L'arrêt du moteur de la voiture me sort de mes pensées. Elle vient de s'arrêter devant une maison pavillonnaire aux murs blancs. J'ai l'impression qu'elle m'ait familière, mais je ne saurais dire d'où. Je descends de la voiture et me place devant la demeure.

« Je suis déjà venue là, n'est-ce pas ? », je demande à mon jumeau qui vient de se planter à côté de moi. 


Je me tourne vers lui et remarque qu'il hoche la tête. 

« Nous n'avions que cinq ans, et Matt en avait à peine deux.

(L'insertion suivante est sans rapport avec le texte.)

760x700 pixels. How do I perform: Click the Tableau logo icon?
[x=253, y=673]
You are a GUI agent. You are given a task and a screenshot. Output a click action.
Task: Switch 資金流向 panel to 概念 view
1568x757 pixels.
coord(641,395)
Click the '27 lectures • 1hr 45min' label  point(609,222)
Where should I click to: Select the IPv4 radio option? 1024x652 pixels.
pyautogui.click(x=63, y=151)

Maman nous y avait amené.
– Je m'en souviens. Et de cette femme également. Elle s'appelle Jane, non ? »

Liam acquiesce en silence. Je me suis rappelée du nom de cette femme, mais je ne me souviens toujours pas de ce qu'il s'est passé dernièrement.

« Liam, combien de temps je suis restée dans cette forêt ? », je demande en me pinçant les lèvres.

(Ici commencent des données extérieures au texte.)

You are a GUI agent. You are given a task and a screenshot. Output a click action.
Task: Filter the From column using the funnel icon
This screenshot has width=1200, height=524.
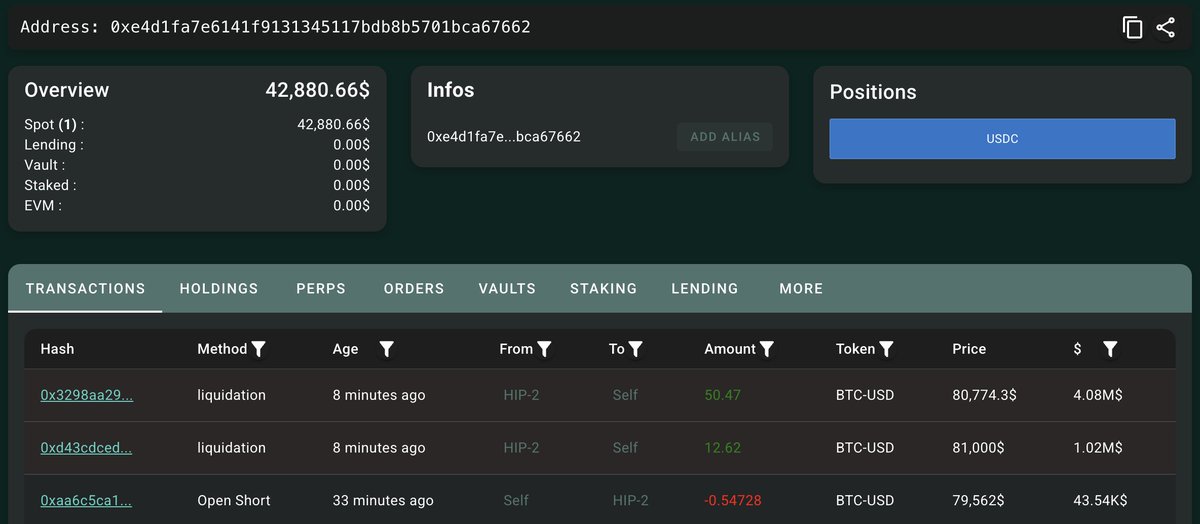[545, 349]
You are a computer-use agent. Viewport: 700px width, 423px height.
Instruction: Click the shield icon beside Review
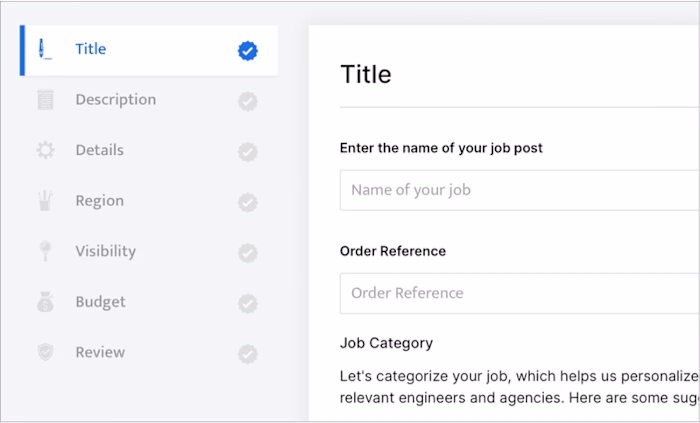click(45, 353)
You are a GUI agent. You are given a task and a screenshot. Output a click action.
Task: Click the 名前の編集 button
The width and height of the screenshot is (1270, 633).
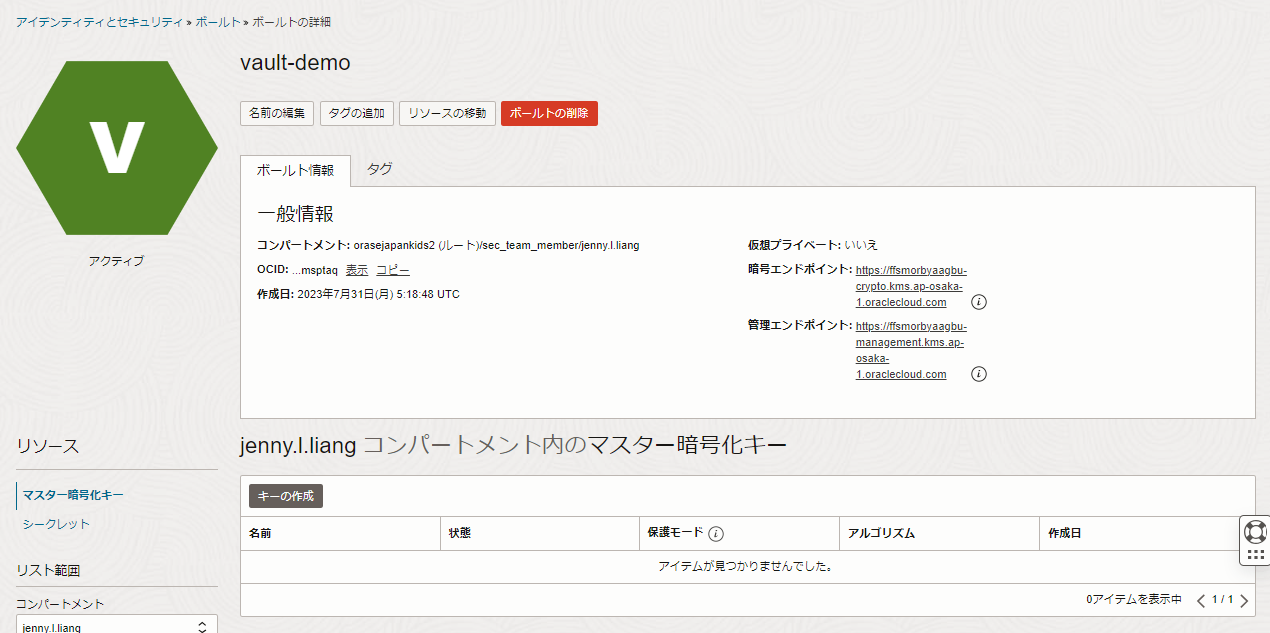click(x=277, y=113)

Il se tourne vers moi et fronce les sourcils.

« Tu ne te souviens pas de ça non plus ? »

Je secoue la tête. 

« Tu t'es enfuie dans la nuit. Nous sommes partis à ta recherche dès que nous avons vu que tu avais disparu. Nous t'avons cherchée partout dans la ville. J'ai eu peur que tu ne sois partie hors de Melwood. Et puis nous avons fini par te retrouver ce matin dans la forêt. Donc tu n'y es restée qu'une partie de la nuit. »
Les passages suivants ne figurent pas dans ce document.